私は思い出す。金庫の中に収められていた私はいつしか主の元から逃げたいと思っていた。逃げるならプラチナクォーツしかないと思っていた。
「貴方はどうしてこのような店を営んでいるのですか」
皆が各々寝息を立てる中、私は店主に訊ねた。
「それは理由か、起源か?」
「どちらもです。それに此処に客は訪れるのでしょうか。人間には目に触れにくい場所にあると思いますが」
透明なケースに収められていた私が其処から逃げ出すには、誰かの体を借りなければならなかった。運良く当主のヨランが私を磨くため手を触れたので、その中に入り込んだのだ。けれど逃げることとプラチナクォーツに行くことしか考えてなかった私は、此処に着いた時私が箱そのものであることを忘れていた。おそらく、ヨランの思考と混じったのだ。彼が考えていた疑問と私の執念がせめぎ合い、中途半端な記憶喪失に陥ってしまった。
「わたしとガブリエルも人間と共にあったことは昼の出来事で知れたはずだ。この店はその時の主が作った」
食を必要としないながら、店主は好んで口にするようだ。温めたミルクをコポコポとカップに注いだ。
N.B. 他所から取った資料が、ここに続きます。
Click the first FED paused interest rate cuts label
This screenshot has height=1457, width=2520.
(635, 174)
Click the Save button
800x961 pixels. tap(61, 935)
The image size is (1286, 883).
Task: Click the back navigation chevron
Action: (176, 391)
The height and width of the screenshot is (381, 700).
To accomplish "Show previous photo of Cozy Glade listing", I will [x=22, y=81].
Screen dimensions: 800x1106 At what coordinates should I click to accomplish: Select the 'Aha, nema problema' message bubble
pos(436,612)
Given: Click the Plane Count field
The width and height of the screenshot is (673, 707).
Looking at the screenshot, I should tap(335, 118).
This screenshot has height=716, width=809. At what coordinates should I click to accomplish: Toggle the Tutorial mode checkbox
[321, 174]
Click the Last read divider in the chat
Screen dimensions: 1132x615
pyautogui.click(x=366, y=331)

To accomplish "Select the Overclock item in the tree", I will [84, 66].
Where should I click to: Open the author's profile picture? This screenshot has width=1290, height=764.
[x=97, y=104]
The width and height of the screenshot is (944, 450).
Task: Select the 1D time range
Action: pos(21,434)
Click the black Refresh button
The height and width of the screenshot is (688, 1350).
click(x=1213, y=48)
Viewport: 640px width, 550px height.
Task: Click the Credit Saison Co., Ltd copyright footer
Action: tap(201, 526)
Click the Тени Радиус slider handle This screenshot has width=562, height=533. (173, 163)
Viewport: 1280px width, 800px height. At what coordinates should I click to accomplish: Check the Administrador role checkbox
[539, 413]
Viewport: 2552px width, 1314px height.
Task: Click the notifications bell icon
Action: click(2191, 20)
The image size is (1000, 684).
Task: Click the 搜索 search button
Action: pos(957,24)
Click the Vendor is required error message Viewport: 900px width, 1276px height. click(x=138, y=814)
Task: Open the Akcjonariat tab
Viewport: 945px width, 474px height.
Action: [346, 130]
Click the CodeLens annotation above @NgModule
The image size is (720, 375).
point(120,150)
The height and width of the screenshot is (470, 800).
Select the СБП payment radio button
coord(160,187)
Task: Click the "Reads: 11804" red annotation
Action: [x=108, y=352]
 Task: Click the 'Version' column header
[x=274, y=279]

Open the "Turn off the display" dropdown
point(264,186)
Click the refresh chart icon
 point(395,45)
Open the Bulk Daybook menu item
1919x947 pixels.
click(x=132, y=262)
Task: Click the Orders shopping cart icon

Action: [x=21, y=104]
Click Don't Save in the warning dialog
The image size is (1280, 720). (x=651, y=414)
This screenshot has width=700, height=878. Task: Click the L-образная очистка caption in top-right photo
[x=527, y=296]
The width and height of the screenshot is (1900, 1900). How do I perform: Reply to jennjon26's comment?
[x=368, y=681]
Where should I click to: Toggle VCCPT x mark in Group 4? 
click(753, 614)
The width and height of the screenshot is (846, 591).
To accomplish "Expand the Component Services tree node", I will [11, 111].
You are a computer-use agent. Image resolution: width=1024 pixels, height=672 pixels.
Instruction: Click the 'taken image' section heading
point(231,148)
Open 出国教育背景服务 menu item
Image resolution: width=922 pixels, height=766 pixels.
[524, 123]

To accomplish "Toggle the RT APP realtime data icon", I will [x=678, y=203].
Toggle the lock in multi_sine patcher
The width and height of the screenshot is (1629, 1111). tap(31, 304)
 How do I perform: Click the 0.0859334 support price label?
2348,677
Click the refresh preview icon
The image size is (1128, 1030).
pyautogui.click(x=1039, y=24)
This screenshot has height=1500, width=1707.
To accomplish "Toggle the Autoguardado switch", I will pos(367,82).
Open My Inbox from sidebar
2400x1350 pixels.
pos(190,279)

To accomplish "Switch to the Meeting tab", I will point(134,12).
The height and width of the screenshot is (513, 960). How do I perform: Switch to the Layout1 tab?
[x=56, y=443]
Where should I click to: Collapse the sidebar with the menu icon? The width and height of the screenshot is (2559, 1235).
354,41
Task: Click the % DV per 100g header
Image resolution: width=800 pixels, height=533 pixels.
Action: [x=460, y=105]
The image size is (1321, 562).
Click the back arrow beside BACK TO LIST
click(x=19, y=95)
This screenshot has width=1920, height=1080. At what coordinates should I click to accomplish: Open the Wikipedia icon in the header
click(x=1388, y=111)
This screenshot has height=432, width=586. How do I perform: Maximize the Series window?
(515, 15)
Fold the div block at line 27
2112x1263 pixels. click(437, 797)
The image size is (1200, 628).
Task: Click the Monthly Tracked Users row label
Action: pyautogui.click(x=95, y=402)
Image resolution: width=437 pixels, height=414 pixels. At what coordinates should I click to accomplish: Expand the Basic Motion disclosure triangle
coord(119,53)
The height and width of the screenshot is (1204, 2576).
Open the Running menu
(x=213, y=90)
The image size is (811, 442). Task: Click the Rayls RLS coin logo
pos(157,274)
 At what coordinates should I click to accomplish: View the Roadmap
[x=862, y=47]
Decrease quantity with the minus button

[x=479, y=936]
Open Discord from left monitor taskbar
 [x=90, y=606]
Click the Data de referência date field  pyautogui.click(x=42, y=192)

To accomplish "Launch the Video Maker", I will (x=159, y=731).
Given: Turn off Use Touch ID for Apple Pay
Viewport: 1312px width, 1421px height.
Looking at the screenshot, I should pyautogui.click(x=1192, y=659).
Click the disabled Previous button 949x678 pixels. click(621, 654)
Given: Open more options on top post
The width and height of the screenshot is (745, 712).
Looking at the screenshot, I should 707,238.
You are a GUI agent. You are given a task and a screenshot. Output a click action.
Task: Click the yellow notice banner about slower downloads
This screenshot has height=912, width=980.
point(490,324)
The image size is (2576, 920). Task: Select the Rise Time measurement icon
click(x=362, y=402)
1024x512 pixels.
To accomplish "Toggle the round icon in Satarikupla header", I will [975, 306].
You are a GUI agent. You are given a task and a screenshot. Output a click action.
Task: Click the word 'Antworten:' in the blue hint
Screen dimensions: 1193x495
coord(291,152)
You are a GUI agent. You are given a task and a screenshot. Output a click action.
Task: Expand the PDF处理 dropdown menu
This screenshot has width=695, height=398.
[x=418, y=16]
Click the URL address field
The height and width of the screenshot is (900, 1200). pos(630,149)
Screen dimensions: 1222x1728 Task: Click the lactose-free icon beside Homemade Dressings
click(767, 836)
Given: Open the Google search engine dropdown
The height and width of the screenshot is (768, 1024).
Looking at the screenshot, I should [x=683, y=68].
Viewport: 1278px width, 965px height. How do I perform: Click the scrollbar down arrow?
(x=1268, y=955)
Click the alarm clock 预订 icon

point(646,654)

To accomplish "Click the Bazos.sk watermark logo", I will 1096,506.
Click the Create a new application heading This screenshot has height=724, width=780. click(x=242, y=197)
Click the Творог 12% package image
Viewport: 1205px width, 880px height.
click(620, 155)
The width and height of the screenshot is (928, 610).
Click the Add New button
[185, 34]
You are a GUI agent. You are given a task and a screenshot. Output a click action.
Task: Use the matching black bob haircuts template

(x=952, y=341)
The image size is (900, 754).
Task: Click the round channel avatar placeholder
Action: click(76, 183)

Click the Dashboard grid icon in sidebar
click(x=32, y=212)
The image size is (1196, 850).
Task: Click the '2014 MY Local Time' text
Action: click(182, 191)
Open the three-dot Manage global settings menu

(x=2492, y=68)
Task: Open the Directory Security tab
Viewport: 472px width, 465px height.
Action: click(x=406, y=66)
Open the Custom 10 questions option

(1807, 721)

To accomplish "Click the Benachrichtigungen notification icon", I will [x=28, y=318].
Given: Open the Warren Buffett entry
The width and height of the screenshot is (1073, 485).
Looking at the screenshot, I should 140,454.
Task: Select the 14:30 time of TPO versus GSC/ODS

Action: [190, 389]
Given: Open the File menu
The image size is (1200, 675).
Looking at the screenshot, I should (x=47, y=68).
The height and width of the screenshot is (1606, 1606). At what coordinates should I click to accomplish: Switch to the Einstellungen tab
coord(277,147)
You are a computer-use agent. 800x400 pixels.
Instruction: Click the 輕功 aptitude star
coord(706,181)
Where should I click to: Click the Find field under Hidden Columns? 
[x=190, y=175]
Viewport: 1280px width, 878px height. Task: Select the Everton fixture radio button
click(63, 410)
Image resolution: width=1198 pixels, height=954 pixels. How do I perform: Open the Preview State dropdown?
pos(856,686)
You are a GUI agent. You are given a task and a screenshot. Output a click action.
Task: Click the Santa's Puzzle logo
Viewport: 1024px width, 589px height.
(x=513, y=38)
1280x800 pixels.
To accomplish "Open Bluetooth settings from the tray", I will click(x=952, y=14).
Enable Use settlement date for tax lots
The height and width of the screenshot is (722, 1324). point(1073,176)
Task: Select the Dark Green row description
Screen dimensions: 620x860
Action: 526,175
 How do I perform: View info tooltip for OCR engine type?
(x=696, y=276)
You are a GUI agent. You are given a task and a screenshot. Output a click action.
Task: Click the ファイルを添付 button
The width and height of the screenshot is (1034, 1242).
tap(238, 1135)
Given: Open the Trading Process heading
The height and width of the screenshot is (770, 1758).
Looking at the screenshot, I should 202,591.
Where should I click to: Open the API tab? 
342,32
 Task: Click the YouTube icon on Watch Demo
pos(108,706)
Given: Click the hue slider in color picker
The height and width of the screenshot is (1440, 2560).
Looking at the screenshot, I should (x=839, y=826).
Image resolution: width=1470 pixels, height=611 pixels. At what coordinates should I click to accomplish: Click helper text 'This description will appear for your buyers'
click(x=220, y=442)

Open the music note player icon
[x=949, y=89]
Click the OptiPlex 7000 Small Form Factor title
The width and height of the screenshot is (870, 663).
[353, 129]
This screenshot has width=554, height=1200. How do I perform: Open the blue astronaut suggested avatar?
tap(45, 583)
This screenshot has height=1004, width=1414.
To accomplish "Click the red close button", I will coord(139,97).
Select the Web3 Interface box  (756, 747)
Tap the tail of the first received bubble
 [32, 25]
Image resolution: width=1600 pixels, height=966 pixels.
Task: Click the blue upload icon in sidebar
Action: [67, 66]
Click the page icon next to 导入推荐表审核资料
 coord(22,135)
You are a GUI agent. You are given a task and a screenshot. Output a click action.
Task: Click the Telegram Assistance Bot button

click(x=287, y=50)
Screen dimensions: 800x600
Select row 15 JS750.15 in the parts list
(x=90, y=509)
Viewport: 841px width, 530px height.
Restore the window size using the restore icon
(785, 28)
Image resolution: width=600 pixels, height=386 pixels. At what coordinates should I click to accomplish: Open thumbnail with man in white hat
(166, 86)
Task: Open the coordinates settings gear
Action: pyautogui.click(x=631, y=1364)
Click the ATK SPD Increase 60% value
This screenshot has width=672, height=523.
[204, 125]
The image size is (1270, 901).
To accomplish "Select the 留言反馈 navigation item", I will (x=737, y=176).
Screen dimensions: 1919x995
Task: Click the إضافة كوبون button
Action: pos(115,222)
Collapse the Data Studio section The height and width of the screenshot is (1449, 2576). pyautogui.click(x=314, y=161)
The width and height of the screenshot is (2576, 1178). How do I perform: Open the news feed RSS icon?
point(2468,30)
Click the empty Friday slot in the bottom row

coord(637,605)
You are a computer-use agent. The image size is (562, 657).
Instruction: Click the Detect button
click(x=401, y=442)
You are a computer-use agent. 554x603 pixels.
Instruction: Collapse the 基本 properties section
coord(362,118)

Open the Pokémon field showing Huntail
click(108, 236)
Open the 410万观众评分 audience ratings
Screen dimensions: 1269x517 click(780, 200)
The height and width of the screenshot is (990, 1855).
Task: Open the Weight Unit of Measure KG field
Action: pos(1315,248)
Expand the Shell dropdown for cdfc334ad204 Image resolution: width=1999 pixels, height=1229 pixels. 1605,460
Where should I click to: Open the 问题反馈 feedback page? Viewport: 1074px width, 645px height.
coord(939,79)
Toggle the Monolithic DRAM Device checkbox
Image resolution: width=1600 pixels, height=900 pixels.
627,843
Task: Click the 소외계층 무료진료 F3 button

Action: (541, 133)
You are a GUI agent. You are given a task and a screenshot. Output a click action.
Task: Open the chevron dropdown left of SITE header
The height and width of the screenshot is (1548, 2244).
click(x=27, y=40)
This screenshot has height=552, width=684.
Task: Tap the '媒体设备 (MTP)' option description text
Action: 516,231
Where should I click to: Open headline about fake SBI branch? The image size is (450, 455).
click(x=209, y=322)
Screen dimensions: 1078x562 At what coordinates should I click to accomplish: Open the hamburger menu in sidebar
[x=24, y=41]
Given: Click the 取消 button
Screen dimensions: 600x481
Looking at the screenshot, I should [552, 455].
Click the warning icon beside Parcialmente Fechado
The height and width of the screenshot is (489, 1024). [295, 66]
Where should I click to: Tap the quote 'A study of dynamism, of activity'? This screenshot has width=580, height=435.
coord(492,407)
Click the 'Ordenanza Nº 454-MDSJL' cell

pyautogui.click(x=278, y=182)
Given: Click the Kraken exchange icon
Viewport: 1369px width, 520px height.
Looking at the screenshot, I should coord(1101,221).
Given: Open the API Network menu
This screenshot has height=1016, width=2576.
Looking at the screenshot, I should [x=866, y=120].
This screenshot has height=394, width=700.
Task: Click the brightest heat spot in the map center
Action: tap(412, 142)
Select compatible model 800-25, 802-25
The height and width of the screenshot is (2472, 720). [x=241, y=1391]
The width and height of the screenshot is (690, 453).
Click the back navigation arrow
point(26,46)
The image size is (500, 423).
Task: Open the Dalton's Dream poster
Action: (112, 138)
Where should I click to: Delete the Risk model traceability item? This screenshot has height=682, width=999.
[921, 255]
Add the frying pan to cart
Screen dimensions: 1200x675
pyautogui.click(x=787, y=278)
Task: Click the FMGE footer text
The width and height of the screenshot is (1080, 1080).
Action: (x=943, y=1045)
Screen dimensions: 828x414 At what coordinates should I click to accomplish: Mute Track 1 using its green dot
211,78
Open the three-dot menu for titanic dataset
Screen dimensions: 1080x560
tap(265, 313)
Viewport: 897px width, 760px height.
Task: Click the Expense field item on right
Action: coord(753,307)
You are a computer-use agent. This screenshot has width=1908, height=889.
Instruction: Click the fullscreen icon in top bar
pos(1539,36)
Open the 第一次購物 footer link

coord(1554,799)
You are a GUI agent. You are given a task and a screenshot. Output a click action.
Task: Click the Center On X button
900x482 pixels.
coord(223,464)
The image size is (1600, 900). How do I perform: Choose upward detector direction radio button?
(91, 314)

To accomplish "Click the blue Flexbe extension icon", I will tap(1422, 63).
「人間の客は時々来るよ。何も知らずにモノに呼ばれて来る者がいる。モノが此処に来ることを望んで引っ張られてくることもある。あとはこの店の所有者である人間が、滅多に来ないが現れる」
ミルクにほうっと熱い息を零し、私に笑い掛けた。モノに戻ったチェスに腰を下ろし、足を組んだ。
「所有者の人間が居るのですか」
「いるよ。わたしとガブの主人の血筋の人間が引き継いでいる。あの血筋はどうもわたしたちモノの気持ちがわかるらしい。人間たちの間では超能力とか霊能力とか言うんだろう? それの持ち主だよ」
「理由は何なのでしょう」
「それもだったな。捨てられるモノの居場所を作ってくれたんだ。自分から逃げて来るモノもいるが、わたしたちモノを大事にしてくれる人間でね。壊されたり、捨てられたり、そんなモノたちを悼んでくれた」
私もモノとしては大事にされてきた方だと思う。しかしそういう人間がいるとは初めて知った。モノの気持ちを考える人間がいるなんて、不思議な気分になる。
「貴方が店主というのは?」
数度、目を瞬かせた店主が声を上げて笑う。何が可笑しいのだろうか。変なこと言っただろうかと、不安になる。
「大した理由じゃない。わたしの本質は石だよ。プラチナクォーツと呼ばれる石。疑問に思わなかったか? あんたや他のモノたちはその年数に応じた姿で人の形を取っている。でもその考えからすればわたしは老婆だ」
そういえば店主と同じ主人に仕えていたというガブリエルは老齢の男性だった。さぞ長いこと生きているのだろうと思っていたが、店主は私と変わらない年齢に見える。
「確かに……」
「だろう。加工されたモノと天然のモノの差、らしいよ。ダグラス、あんたのようなモノは大事に扱われれば何年でも生きていけるだろうが、壊れて分解されてしまえばもう生きているとは言えない。残念なことだがな。その点、わたしは異なる」
分解という言葉にぞっとした。だが家宝にされていなければ私は此処に来る事などなく、その役目も生も終えていたのだ。そう考えると複雑である。
「わたしは多少形を変えられてはいるが、落とされても削られても、粉々にされて燃やされたりしない限り生き続ける。この姿が少々ぶれるくらいで済むからな。石とは削られるものなのだ」
店主の言わんとすることはおぼろげだが理解した。幾つかの部品が組み合わさって出来たわけではなく、店主自身は一つの物体で構成されているのだ。だから多少身が削られたところでモノとしての機能を失うわけではないということだろう。
「ほら、飲むといい」
店主が何処からかカップを取り出して、ホットミルクを注ぐ。私にも店主にも必要としないものなのだが、あたたかい湯気が私を誘惑した。
「あったまる。人間ではないが、何かを食べるという行為がわたしは好きなんだ。何故かホッとする」
「……ええ、わかる気がします」
口に含むと広がるあたたかさ。けして必要ではないのに心が安心させられる。人間の中には食に対して執着を持つ者もいると聞いたことがある。エネルギーであるだけの行為にどうして執着するのか疑問だったが、少しだけわかったような気分になった。
「さあ、これを飲んだら眠るか」
「はい」
モノたちの居る場所、モノたちの憧れる場所、モノたちに手を差し伸べるモノ――プラチナクォーツ。
「クォーツ」
呼びかけると彼女の目とかち合った。僅かに目を丸くしている様子が何だかおかしい。
「これから、宜しくお願いします」
言葉に出して改めて感謝を伝えた。これからもずっと、モノたちの力になってほしい。私たちの大切な居場所。
彼女は私に顔を向けると、やさしい笑みを浮かべた。